• [Information]
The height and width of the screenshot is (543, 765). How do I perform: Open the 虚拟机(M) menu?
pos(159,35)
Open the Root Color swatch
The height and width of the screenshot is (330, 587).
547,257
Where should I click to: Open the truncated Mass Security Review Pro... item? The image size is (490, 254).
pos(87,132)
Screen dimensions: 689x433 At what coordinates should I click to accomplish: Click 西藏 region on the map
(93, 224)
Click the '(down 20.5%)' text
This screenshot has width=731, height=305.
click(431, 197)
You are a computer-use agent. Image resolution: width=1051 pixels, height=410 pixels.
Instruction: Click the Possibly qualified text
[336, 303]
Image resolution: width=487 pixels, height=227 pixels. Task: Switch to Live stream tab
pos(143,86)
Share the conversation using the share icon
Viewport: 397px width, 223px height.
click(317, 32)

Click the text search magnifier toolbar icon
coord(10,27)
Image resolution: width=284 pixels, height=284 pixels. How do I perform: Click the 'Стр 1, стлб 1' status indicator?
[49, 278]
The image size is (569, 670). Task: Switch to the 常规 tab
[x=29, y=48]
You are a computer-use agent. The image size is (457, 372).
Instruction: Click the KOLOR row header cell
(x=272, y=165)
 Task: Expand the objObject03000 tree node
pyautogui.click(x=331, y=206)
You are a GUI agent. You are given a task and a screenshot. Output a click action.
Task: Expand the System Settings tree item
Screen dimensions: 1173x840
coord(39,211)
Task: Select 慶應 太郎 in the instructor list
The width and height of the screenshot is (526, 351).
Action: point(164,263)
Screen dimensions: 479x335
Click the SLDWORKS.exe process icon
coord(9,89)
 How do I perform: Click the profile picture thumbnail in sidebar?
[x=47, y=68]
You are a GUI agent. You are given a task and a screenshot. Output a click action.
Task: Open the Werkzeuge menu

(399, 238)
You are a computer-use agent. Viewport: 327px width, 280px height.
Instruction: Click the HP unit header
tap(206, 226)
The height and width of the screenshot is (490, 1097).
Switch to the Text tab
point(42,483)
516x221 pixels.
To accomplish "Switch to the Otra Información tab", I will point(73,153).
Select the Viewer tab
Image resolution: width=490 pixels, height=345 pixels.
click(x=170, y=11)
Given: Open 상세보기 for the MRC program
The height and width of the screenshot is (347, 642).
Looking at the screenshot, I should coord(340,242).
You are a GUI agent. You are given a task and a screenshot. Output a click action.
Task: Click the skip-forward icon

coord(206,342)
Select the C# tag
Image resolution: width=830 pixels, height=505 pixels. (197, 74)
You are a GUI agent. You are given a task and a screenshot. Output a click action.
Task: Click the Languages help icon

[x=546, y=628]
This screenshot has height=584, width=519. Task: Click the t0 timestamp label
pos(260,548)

• [Task instructions]
Repeat each line of the data exactly, missing none.

• [Reply]
The height and width of the screenshot is (543, 765). How do I perform: Open the 虚拟机(M) menu?
pos(159,35)
Open the Root Color swatch
The height and width of the screenshot is (330, 587).
547,257
Where should I click to: Open the truncated Mass Security Review Pro... item? The image size is (490, 254).
pos(87,132)
Screen dimensions: 689x433 At what coordinates should I click to accomplish: Click 西藏 region on the map
(93, 224)
Click the '(down 20.5%)' text
This screenshot has width=731, height=305.
click(431, 197)
You are a computer-use agent. Image resolution: width=1051 pixels, height=410 pixels.
Instruction: Click the Possibly qualified text
[336, 303]
Image resolution: width=487 pixels, height=227 pixels. Task: Switch to Live stream tab
pos(143,86)
Share the conversation using the share icon
Viewport: 397px width, 223px height.
click(317, 32)

Click the text search magnifier toolbar icon
coord(10,27)
Image resolution: width=284 pixels, height=284 pixels. How do I perform: Click the 'Стр 1, стлб 1' status indicator?
[49, 278]
The image size is (569, 670). Task: Switch to the 常规 tab
[x=29, y=48]
You are a computer-use agent. The image size is (457, 372).
Instruction: Click the KOLOR row header cell
(x=272, y=165)
 Task: Expand the objObject03000 tree node
pyautogui.click(x=331, y=206)
You are a GUI agent. You are given a task and a screenshot. Output a click action.
Task: Expand the System Settings tree item
Screen dimensions: 1173x840
coord(39,211)
Task: Select 慶應 太郎 in the instructor list
The width and height of the screenshot is (526, 351).
Action: point(164,263)
Screen dimensions: 479x335
Click the SLDWORKS.exe process icon
coord(9,89)
 How do I perform: Click the profile picture thumbnail in sidebar?
[x=47, y=68]
You are a GUI agent. You are given a task and a screenshot. Output a click action.
Task: Open the Werkzeuge menu

(399, 238)
You are a computer-use agent. Viewport: 327px width, 280px height.
Instruction: Click the HP unit header
tap(206, 226)
The height and width of the screenshot is (490, 1097).
Switch to the Text tab
point(42,483)
516x221 pixels.
To accomplish "Switch to the Otra Información tab", I will point(73,153).
Select the Viewer tab
Image resolution: width=490 pixels, height=345 pixels.
click(x=170, y=11)
Given: Open 상세보기 for the MRC program
The height and width of the screenshot is (347, 642).
Looking at the screenshot, I should coord(340,242).
You are a GUI agent. You are given a task and a screenshot. Output a click action.
Task: Click the skip-forward icon

coord(206,342)
Select the C# tag
Image resolution: width=830 pixels, height=505 pixels. (197, 74)
You are a GUI agent. You are given a task and a screenshot. Output a click action.
Task: Click the Languages help icon

[x=546, y=628]
This screenshot has height=584, width=519. Task: Click the t0 timestamp label
pos(260,548)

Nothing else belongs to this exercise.